• [Dataset records]
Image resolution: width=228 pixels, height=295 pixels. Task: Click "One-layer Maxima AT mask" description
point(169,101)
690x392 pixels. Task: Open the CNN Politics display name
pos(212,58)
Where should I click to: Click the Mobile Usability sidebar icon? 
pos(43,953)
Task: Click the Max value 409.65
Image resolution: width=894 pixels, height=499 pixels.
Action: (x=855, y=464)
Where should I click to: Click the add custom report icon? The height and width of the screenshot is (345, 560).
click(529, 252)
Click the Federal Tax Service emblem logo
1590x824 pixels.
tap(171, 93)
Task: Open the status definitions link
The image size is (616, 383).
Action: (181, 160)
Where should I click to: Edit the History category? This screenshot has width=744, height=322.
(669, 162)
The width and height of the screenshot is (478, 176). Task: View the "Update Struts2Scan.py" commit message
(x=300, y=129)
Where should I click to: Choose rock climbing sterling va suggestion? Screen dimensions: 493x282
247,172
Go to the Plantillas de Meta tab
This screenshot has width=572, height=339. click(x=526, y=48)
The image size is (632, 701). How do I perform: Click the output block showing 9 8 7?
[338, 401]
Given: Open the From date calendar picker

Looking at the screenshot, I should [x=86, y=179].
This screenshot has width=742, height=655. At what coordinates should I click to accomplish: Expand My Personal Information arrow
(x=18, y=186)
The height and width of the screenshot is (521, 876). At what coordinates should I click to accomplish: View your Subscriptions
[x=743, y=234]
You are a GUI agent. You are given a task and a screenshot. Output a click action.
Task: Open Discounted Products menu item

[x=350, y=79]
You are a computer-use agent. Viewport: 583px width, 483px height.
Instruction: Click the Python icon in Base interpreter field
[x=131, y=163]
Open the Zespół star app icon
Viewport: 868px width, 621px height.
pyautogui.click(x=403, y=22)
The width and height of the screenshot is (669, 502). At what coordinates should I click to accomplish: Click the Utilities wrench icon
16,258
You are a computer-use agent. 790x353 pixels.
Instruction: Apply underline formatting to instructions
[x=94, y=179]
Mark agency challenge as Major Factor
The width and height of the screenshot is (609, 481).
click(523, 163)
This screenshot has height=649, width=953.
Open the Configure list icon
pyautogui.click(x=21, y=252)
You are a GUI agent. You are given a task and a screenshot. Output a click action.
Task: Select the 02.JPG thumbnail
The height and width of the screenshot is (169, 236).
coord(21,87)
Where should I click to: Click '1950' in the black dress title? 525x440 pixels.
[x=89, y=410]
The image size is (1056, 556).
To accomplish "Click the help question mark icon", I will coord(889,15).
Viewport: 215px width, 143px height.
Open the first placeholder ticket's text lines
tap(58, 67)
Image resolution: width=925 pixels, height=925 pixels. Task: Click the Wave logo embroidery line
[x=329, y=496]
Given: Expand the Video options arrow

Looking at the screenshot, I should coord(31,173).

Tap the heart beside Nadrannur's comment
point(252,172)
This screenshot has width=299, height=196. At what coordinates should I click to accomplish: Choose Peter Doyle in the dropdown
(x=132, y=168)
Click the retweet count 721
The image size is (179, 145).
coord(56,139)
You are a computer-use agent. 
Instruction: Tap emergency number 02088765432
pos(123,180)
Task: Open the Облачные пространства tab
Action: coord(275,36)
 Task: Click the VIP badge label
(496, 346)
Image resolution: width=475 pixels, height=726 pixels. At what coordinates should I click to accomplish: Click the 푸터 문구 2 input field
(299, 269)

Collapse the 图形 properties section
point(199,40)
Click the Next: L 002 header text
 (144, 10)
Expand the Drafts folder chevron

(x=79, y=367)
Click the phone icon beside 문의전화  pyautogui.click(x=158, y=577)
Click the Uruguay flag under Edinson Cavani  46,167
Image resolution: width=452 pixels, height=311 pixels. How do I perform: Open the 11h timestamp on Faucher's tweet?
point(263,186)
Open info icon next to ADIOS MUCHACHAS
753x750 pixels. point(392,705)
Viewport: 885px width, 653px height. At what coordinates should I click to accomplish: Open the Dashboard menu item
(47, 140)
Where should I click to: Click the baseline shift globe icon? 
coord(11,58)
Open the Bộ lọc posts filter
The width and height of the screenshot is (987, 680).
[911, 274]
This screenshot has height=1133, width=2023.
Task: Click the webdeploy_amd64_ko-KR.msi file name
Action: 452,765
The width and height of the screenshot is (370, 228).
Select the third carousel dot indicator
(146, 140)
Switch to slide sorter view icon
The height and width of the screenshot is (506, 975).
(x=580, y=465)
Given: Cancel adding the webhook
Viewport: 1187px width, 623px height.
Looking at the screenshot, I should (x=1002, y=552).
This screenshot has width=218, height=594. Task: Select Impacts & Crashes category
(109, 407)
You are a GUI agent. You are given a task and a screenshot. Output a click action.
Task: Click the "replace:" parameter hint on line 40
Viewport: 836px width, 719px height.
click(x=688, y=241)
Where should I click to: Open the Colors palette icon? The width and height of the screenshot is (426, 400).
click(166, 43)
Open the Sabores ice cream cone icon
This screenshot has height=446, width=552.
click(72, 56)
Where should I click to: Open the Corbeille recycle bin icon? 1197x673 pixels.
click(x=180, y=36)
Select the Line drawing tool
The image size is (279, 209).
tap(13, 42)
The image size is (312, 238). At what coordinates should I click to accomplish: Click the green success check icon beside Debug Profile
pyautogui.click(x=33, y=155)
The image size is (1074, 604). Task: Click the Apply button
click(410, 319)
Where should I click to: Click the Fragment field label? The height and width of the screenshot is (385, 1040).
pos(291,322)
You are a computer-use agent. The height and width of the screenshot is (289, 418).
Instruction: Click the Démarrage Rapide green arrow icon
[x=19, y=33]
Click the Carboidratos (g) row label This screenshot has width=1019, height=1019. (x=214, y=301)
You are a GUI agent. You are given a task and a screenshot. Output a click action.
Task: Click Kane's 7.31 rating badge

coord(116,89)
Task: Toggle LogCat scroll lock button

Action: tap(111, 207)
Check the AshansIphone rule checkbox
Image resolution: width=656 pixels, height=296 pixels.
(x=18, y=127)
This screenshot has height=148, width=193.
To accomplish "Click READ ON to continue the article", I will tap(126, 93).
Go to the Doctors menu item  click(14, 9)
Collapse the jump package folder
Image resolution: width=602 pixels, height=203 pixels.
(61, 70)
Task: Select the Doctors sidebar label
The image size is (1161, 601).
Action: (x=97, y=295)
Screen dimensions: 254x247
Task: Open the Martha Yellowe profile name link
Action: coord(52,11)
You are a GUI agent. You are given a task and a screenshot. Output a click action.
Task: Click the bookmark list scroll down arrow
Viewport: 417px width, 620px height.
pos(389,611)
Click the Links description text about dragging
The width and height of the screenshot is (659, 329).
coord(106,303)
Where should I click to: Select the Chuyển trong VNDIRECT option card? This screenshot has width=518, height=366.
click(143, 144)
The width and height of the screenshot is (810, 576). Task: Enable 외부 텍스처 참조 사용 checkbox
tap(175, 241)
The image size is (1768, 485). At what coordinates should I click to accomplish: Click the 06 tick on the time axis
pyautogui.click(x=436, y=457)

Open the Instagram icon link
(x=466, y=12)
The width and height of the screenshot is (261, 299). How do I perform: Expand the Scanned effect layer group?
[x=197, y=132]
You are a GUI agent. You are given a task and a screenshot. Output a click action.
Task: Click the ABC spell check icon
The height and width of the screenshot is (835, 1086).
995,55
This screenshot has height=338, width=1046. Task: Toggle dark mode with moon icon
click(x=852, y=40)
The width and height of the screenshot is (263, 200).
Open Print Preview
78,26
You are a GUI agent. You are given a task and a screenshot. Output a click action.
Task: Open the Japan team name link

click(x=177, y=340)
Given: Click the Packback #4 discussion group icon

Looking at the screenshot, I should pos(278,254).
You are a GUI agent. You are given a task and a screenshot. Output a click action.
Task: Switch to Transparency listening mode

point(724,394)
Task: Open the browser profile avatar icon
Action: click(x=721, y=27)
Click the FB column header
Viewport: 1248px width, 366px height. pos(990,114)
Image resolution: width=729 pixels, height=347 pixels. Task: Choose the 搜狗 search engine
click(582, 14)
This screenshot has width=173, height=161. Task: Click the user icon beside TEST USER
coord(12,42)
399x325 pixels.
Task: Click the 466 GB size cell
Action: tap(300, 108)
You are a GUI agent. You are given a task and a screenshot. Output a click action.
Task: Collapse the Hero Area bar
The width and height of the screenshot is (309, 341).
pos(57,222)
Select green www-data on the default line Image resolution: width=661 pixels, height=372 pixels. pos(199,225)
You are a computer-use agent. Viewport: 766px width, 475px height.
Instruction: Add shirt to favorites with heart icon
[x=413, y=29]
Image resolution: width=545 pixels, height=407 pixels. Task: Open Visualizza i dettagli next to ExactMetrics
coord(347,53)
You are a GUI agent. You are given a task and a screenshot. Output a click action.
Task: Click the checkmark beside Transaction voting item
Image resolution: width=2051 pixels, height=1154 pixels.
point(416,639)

• [Directions for this task] Starting with the line that contains "Image resolution: width=2051", copy each line through the end of the data exactly, and leave out all earlier lines.

• [Reply to the task]
Image resolution: width=2051 pixels, height=1154 pixels.
point(416,639)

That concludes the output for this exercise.